• [Stored items]:
□ □ □ □ □ □ □

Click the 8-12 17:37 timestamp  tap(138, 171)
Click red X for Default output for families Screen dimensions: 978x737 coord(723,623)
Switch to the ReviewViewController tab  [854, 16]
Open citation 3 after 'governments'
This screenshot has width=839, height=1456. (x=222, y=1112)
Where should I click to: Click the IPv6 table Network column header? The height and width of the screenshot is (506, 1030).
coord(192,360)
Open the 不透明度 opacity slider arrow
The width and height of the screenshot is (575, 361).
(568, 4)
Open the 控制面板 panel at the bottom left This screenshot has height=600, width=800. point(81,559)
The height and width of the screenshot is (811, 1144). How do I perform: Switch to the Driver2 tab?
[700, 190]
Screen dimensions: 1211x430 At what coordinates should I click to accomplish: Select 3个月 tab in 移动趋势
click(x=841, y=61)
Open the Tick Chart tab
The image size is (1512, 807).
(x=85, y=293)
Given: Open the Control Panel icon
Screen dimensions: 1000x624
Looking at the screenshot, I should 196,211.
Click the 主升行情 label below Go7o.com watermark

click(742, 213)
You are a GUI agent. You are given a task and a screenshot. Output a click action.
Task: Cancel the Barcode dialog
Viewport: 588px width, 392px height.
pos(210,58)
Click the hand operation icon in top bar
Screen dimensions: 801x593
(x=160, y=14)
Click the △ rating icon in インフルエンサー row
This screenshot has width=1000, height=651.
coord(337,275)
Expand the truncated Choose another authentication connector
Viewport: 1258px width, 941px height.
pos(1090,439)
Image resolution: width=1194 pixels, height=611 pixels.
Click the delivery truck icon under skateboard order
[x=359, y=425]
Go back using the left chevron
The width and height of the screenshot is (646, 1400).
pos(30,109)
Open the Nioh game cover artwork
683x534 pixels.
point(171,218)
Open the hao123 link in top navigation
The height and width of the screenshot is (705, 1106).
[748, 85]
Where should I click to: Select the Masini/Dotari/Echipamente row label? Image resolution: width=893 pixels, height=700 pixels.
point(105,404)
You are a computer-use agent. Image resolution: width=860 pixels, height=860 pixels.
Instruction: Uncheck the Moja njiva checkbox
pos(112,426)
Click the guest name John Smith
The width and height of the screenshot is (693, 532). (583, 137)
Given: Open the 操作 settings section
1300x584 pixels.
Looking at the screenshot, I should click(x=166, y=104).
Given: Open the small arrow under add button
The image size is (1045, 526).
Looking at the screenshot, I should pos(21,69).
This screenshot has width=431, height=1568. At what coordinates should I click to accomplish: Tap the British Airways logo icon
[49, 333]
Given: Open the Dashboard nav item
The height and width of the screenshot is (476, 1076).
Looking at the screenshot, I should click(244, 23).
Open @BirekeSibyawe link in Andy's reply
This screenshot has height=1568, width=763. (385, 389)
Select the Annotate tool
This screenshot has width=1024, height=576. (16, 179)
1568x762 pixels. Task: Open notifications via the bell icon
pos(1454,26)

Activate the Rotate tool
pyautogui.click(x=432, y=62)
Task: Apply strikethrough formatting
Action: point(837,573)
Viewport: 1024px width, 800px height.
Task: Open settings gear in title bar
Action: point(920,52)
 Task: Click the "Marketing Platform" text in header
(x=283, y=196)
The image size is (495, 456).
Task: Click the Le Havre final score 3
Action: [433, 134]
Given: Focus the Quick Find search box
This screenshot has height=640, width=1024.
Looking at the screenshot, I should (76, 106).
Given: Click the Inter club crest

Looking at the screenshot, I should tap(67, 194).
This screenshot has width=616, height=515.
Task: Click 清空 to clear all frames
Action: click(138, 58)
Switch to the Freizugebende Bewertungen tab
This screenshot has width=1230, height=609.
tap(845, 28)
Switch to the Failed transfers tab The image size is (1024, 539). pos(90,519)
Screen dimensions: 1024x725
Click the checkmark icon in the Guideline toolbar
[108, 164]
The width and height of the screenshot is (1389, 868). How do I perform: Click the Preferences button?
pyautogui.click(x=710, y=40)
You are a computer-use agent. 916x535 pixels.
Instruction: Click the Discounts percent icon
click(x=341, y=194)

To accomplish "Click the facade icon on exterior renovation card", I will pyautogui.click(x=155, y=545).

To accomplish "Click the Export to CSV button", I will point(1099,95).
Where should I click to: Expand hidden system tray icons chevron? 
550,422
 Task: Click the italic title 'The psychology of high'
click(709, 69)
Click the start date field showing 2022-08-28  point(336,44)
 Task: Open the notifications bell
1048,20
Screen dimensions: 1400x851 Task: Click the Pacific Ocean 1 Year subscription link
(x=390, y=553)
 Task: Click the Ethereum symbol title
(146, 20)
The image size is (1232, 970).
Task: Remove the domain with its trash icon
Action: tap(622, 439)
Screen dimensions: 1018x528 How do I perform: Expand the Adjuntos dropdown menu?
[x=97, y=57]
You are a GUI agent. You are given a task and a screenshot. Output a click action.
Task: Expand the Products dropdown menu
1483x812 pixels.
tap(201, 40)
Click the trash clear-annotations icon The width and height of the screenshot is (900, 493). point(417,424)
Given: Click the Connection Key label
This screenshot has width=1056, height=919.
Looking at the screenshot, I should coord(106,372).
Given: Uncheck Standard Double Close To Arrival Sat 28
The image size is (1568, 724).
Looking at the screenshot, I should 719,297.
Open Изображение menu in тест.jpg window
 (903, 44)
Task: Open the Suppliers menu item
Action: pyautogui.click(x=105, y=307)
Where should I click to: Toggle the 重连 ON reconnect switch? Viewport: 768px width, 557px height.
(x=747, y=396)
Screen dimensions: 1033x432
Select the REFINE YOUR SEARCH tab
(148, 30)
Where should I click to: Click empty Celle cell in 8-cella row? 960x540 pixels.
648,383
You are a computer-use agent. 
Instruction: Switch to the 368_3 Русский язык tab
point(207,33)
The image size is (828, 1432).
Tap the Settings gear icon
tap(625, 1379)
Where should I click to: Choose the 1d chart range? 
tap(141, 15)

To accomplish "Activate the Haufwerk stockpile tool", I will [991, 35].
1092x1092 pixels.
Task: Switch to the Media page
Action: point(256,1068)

□ □ □ □ □ □ □

Output the records above exactly as written.

Click the 8-12 17:37 timestamp  tap(138, 171)
Click red X for Default output for families Screen dimensions: 978x737 coord(723,623)
Switch to the ReviewViewController tab  [854, 16]
Open citation 3 after 'governments'
This screenshot has width=839, height=1456. (x=222, y=1112)
Where should I click to: Click the IPv6 table Network column header? The height and width of the screenshot is (506, 1030).
coord(192,360)
Open the 不透明度 opacity slider arrow
The width and height of the screenshot is (575, 361).
(568, 4)
Open the 控制面板 panel at the bottom left This screenshot has height=600, width=800. point(81,559)
The height and width of the screenshot is (811, 1144). How do I perform: Switch to the Driver2 tab?
[700, 190]
Screen dimensions: 1211x430 At what coordinates should I click to accomplish: Select 3个月 tab in 移动趋势
click(x=841, y=61)
Open the Tick Chart tab
The image size is (1512, 807).
(x=85, y=293)
Given: Open the Control Panel icon
Screen dimensions: 1000x624
Looking at the screenshot, I should 196,211.
Click the 主升行情 label below Go7o.com watermark

click(742, 213)
You are a GUI agent. You are given a task and a screenshot. Output a click action.
Task: Cancel the Barcode dialog
Viewport: 588px width, 392px height.
pos(210,58)
Click the hand operation icon in top bar
Screen dimensions: 801x593
(x=160, y=14)
Click the △ rating icon in インフルエンサー row
This screenshot has width=1000, height=651.
coord(337,275)
Expand the truncated Choose another authentication connector
Viewport: 1258px width, 941px height.
pos(1090,439)
Image resolution: width=1194 pixels, height=611 pixels.
Click the delivery truck icon under skateboard order
[x=359, y=425]
Go back using the left chevron
The width and height of the screenshot is (646, 1400).
pos(30,109)
Open the Nioh game cover artwork
683x534 pixels.
point(171,218)
Open the hao123 link in top navigation
The height and width of the screenshot is (705, 1106).
[748, 85]
Where should I click to: Select the Masini/Dotari/Echipamente row label? Image resolution: width=893 pixels, height=700 pixels.
point(105,404)
You are a computer-use agent. Image resolution: width=860 pixels, height=860 pixels.
Instruction: Uncheck the Moja njiva checkbox
pos(112,426)
Click the guest name John Smith
The width and height of the screenshot is (693, 532). (583, 137)
Given: Open the 操作 settings section
1300x584 pixels.
Looking at the screenshot, I should click(x=166, y=104).
Given: Open the small arrow under add button
The image size is (1045, 526).
Looking at the screenshot, I should pos(21,69).
This screenshot has width=431, height=1568. At what coordinates should I click to accomplish: Tap the British Airways logo icon
[49, 333]
Given: Open the Dashboard nav item
The height and width of the screenshot is (476, 1076).
Looking at the screenshot, I should click(244, 23).
Open @BirekeSibyawe link in Andy's reply
This screenshot has height=1568, width=763. (385, 389)
Select the Annotate tool
This screenshot has width=1024, height=576. (16, 179)
1568x762 pixels. Task: Open notifications via the bell icon
pos(1454,26)

Activate the Rotate tool
pyautogui.click(x=432, y=62)
Task: Apply strikethrough formatting
Action: point(837,573)
Viewport: 1024px width, 800px height.
Task: Open settings gear in title bar
Action: point(920,52)
 Task: Click the "Marketing Platform" text in header
(x=283, y=196)
The image size is (495, 456).
Task: Click the Le Havre final score 3
Action: [433, 134]
Given: Focus the Quick Find search box
This screenshot has height=640, width=1024.
Looking at the screenshot, I should (76, 106).
Given: Click the Inter club crest

Looking at the screenshot, I should tap(67, 194).
This screenshot has width=616, height=515.
Task: Click 清空 to clear all frames
Action: click(138, 58)
Switch to the Freizugebende Bewertungen tab
This screenshot has width=1230, height=609.
tap(845, 28)
Switch to the Failed transfers tab The image size is (1024, 539). pos(90,519)
Screen dimensions: 1024x725
Click the checkmark icon in the Guideline toolbar
[108, 164]
The width and height of the screenshot is (1389, 868). How do I perform: Click the Preferences button?
pyautogui.click(x=710, y=40)
You are a computer-use agent. 916x535 pixels.
Instruction: Click the Discounts percent icon
click(x=341, y=194)

To accomplish "Click the facade icon on exterior renovation card", I will pyautogui.click(x=155, y=545).

To accomplish "Click the Export to CSV button", I will point(1099,95).
Where should I click to: Expand hidden system tray icons chevron? 
550,422
 Task: Click the italic title 'The psychology of high'
click(709, 69)
Click the start date field showing 2022-08-28  point(336,44)
 Task: Open the notifications bell
1048,20
Screen dimensions: 1400x851 Task: Click the Pacific Ocean 1 Year subscription link
(x=390, y=553)
 Task: Click the Ethereum symbol title
(146, 20)
The image size is (1232, 970).
Task: Remove the domain with its trash icon
Action: tap(622, 439)
Screen dimensions: 1018x528 How do I perform: Expand the Adjuntos dropdown menu?
[x=97, y=57]
You are a GUI agent. You are given a task and a screenshot. Output a click action.
Task: Expand the Products dropdown menu
1483x812 pixels.
tap(201, 40)
Click the trash clear-annotations icon The width and height of the screenshot is (900, 493). point(417,424)
Given: Click the Connection Key label
This screenshot has width=1056, height=919.
Looking at the screenshot, I should coord(106,372).
Given: Uncheck Standard Double Close To Arrival Sat 28
The image size is (1568, 724).
Looking at the screenshot, I should 719,297.
Open Изображение menu in тест.jpg window
 (903, 44)
Task: Open the Suppliers menu item
Action: pyautogui.click(x=105, y=307)
Where should I click to: Toggle the 重连 ON reconnect switch? Viewport: 768px width, 557px height.
(x=747, y=396)
Screen dimensions: 1033x432
Select the REFINE YOUR SEARCH tab
(148, 30)
Where should I click to: Click empty Celle cell in 8-cella row? 960x540 pixels.
648,383
You are a computer-use agent. 
Instruction: Switch to the 368_3 Русский язык tab
point(207,33)
The image size is (828, 1432).
Tap the Settings gear icon
tap(625, 1379)
Where should I click to: Choose the 1d chart range? 
tap(141, 15)

To accomplish "Activate the Haufwerk stockpile tool", I will [991, 35].
1092x1092 pixels.
Task: Switch to the Media page
Action: point(256,1068)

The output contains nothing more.